◆ Collected data entries
↓

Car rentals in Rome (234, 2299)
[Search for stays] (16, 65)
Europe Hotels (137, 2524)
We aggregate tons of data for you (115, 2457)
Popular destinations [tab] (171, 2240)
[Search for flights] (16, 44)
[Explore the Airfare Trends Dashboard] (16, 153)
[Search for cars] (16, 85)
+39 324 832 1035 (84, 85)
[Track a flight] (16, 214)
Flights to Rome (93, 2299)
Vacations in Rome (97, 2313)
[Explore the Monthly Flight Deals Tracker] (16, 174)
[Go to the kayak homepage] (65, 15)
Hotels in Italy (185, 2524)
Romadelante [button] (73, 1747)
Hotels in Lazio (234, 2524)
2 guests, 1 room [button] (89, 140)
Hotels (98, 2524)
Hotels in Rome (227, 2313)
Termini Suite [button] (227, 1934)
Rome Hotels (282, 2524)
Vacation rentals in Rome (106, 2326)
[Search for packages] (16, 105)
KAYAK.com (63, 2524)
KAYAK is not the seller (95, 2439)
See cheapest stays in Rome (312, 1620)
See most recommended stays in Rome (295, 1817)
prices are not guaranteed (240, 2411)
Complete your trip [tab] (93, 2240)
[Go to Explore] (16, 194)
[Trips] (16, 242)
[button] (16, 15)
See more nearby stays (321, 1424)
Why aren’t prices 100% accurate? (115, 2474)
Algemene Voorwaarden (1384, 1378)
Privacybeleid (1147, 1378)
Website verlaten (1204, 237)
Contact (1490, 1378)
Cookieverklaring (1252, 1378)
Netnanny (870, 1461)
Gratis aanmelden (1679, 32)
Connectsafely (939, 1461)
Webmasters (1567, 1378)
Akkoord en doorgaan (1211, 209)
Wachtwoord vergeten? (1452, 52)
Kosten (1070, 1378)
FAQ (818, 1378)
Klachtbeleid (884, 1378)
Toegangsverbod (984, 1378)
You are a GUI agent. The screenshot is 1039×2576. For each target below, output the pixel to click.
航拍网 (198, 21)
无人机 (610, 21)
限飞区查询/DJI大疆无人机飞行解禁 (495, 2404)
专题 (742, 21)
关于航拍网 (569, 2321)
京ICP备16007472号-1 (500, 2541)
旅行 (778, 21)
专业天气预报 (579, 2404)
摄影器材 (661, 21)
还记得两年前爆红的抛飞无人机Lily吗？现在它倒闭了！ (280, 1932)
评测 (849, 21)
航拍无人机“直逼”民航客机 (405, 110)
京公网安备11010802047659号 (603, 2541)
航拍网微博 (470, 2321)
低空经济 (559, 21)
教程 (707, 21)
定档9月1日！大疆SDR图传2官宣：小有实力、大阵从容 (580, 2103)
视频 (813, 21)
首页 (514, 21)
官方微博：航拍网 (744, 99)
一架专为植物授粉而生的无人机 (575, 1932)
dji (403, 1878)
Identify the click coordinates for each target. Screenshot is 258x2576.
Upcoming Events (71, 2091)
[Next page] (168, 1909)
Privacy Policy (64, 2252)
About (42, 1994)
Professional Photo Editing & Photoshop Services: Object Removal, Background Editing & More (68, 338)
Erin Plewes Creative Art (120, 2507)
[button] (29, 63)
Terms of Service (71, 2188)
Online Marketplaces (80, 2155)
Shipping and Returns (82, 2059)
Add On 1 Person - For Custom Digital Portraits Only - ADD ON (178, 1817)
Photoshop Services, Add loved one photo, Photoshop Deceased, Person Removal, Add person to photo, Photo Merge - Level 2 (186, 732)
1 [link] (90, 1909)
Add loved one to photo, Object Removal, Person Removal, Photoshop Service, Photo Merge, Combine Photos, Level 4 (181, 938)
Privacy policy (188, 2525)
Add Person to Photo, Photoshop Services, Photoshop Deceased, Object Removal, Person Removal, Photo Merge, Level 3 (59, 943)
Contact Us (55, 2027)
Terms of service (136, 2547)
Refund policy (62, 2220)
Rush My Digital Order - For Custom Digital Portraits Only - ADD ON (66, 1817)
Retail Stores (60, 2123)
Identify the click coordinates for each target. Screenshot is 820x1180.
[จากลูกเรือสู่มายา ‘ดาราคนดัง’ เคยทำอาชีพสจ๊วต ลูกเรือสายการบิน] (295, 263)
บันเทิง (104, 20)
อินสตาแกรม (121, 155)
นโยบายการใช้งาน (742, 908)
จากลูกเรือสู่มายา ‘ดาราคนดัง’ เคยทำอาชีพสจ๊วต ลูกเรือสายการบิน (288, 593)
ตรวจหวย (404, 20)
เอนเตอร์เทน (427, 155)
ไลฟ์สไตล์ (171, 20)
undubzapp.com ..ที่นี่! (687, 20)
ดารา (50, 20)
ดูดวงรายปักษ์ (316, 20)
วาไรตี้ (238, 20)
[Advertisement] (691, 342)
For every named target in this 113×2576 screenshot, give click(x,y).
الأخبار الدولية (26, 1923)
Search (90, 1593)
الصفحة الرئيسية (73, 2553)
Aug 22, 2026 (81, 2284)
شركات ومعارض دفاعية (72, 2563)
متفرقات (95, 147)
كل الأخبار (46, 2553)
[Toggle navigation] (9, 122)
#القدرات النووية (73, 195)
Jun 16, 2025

↑

◆ Activity
Look above for the line holding "Contact Us (55, 2027)" and the line holding "อินสตาแกรม (121, 155)". Retype both, and every line between them, word for word and nothing else.

◆ Output
Contact Us (55, 2027)
Terms of service (136, 2547)
Refund policy (62, 2220)
Rush My Digital Order - For Custom Digital Portraits Only - ADD ON (66, 1817)
Retail Stores (60, 2123)
Identify the click coordinates for each target. Screenshot is 820x1180.
[จากลูกเรือสู่มายา ‘ดาราคนดัง’ เคยทำอาชีพสจ๊วต ลูกเรือสายการบิน] (295, 263)
บันเทิง (104, 20)
อินสตาแกรม (121, 155)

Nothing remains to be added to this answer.